EXERCISE SET:
1. According to the passage on Facebook and Twitter advertising, how many items had been posted on Facebook?
2. In the passage on Facebook and Twitter advertising, rewrite the part starting with "Much of the" and going on through "impression for Facebook.", with "preliminary" replaced by "early".
3. Mark each statement about the passage on Facebook and Twitter advertising as yes or no according to the passage, and quote the words that decide it: (a) Twitter has more users than Facebook. (b) A Twitter ad costs more per impression than a Facebook ad. (c) Most of the data needed to compare the platforms is already available.

SELECTION:
▼▼▼

Overall, the trend seems to be moving toward mobile and away from desktop and laptops, not just incrementally, but in waves. This includes both static and video formats. Keeping up with the trends to determine the tipping points for your target market, and the social platforms where you engage with your target market, should be a top priority on your action list. And here are some things you should know:

Reach

This is an easy comparison, but it doesn’t tell the whole story. Facebook has over 1 billion users while Twitter’s user base is barely over a quarter as big. When you compare the number of items posted, the difference is even greater – 4.75 billion for Facebook compared to 500 million for Twitter. The implication here is that Facebook users are online more during the day and are more engaged with the platform than Twitter users.

Performance

But what about ad performance? How engaged are the users of Facebook and Twitter with the ads being posted?

Much of the data that would make platform comparisons possible are not available yet. This underscores the fledgling nature of social advertising. However, preliminary data suggest that users on Twitter are more engaged with ads as measured by comparing click-through-rates (CTRs). Twitter comes in at about 18% vs. around 2% for Facebook if you look at the quarter on quarter change for each platform. This offset is reflected in rates. Twitter ads will cost about $3.50 per impression vs. about $.60 per impression for Facebook.

▲▲▲

RAW DATA:
▼▼▼

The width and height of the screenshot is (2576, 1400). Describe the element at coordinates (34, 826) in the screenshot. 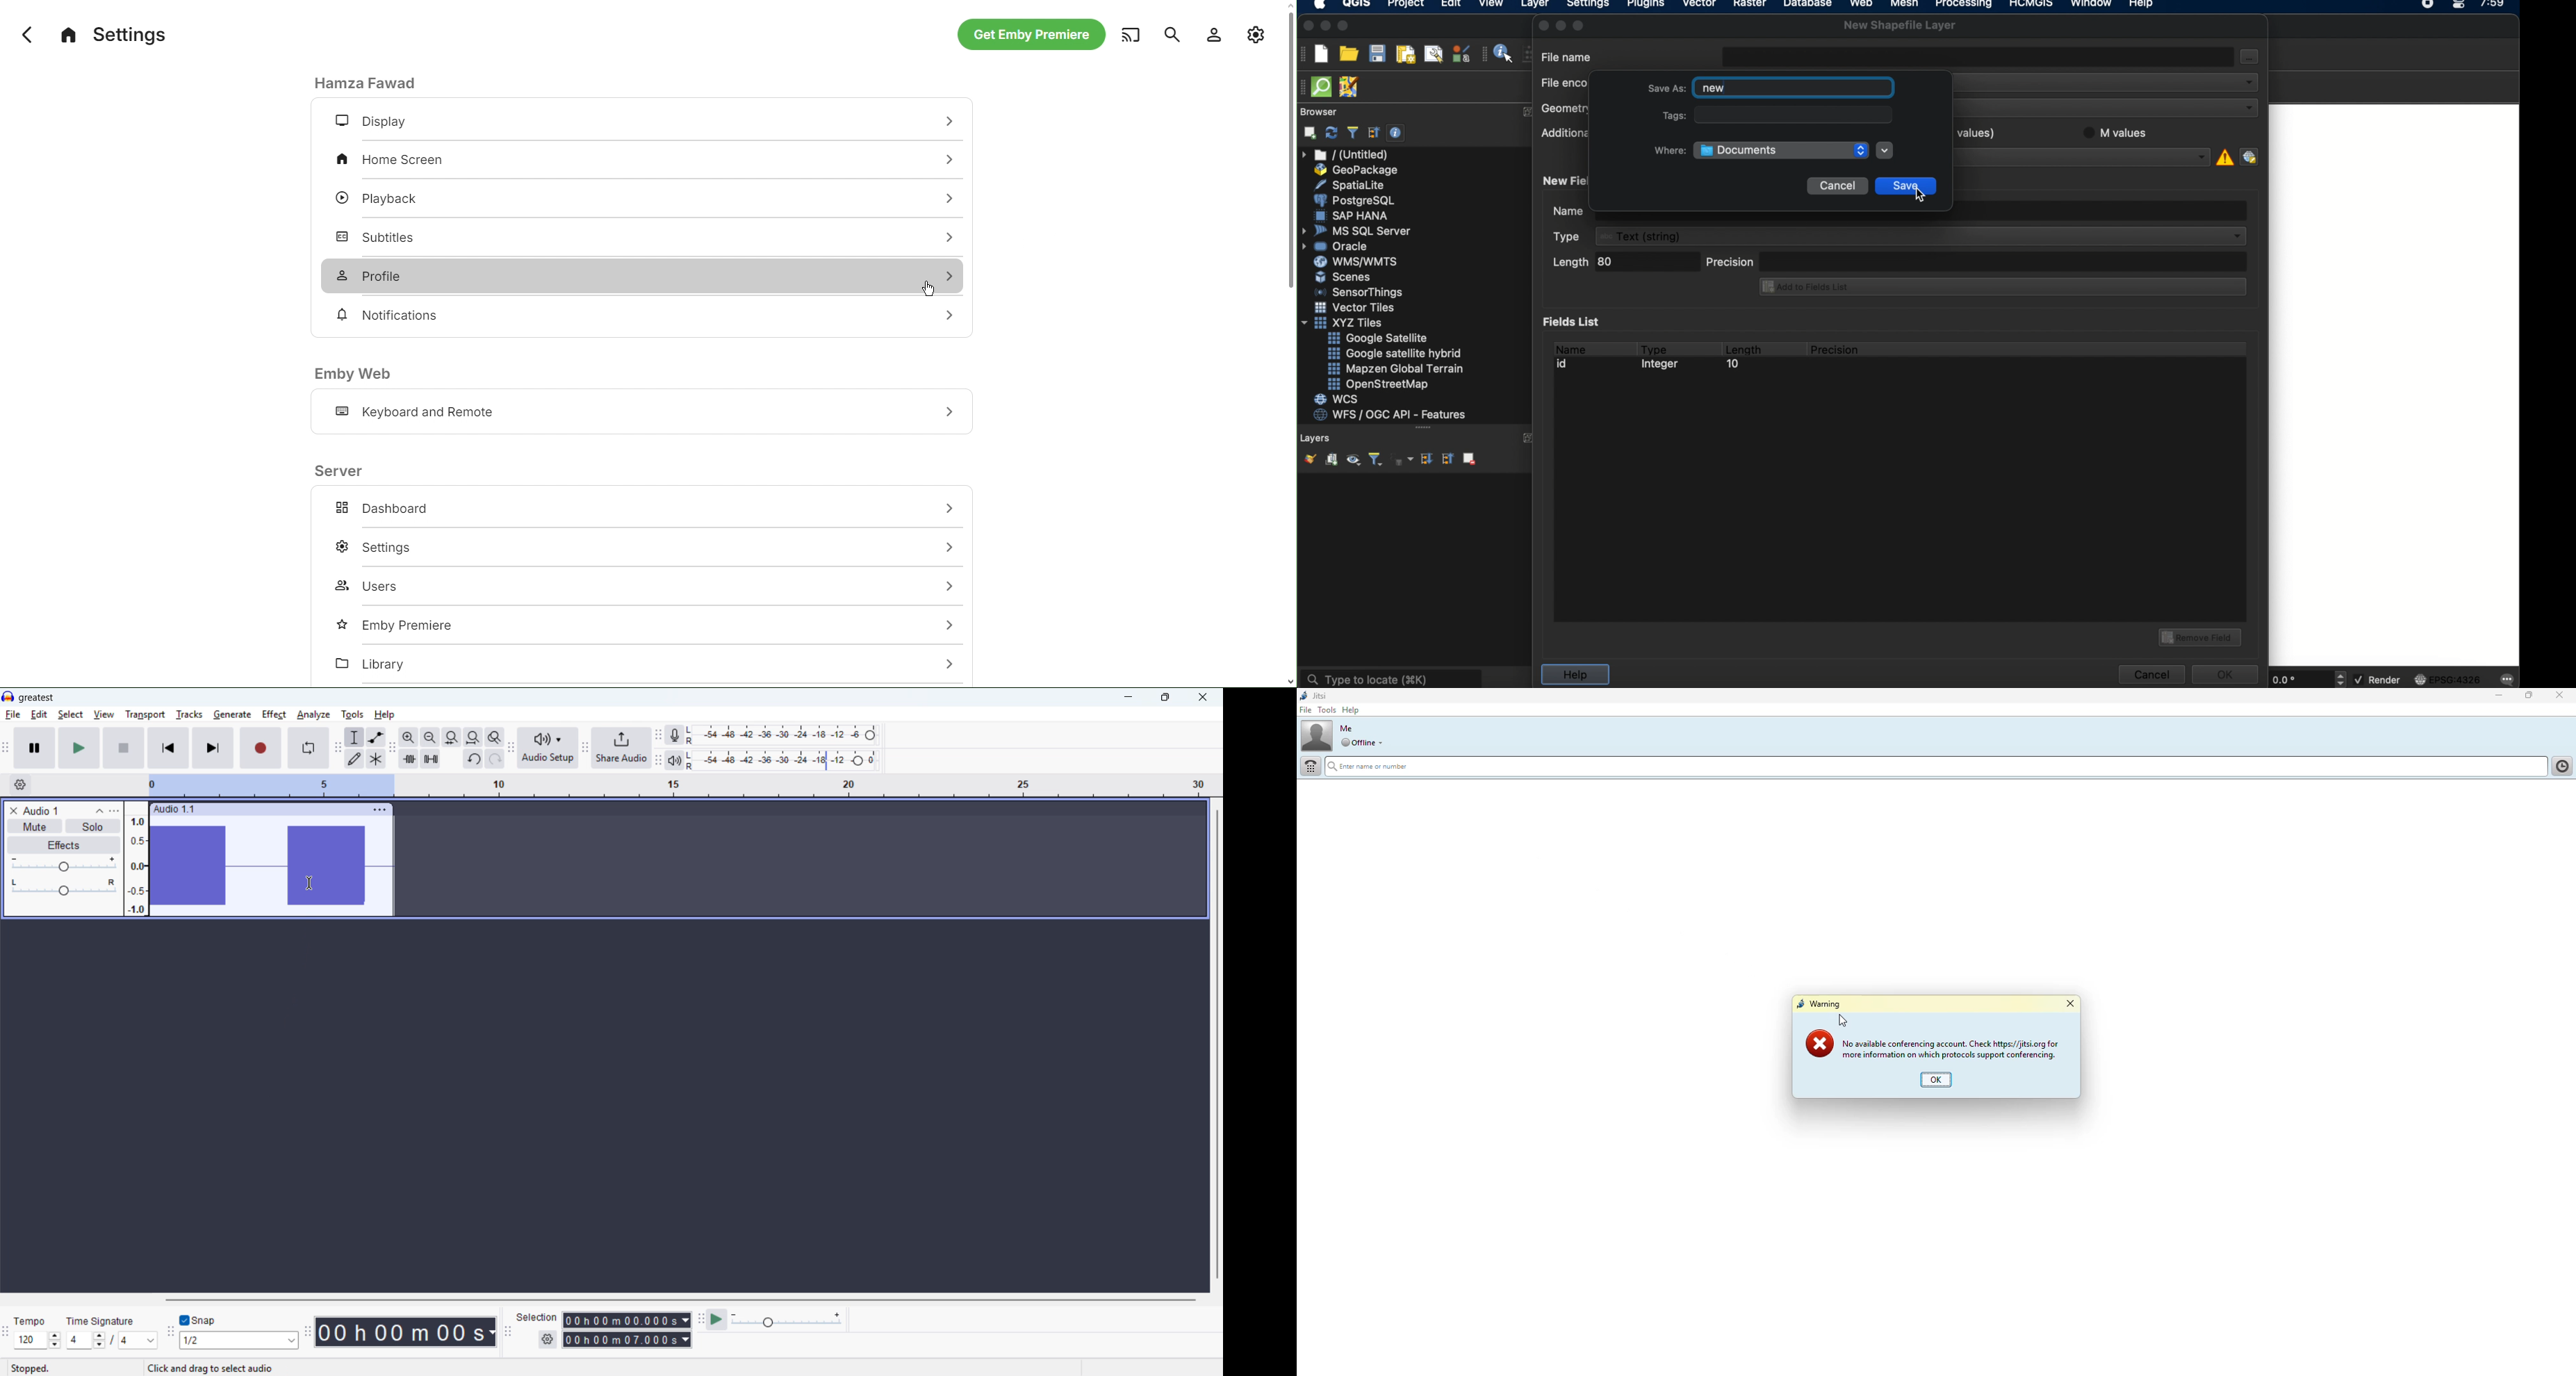

I see `Mute ` at that location.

▲▲▲

FULL ANSWERS:
1. 4.75 billion

2.
Much of the data that would make platform comparisons possible are not available yet. This underscores the fledgling nature of social advertising. However, early data suggest that users on Twitter are more engaged with ads as measured by comparing click-through-rates (CTRs). Twitter comes in at about 18% vs. around 2% for Facebook if you look at the quarter on quarter change for each platform. This offset is reflected in rates. Twitter ads will cost about $3.50 per impression vs. about $.60 per impression for Facebook.

3.
(a) No: "Facebook has over 1 billion users while Twitter’s user base is barely over a quarter as big."
(b) Yes: "Twitter ads will cost about $3.50 per impression vs. about $.60 per impression for Facebook."
(c) No: "Much of the data that would make platform comparisons possible are not available yet."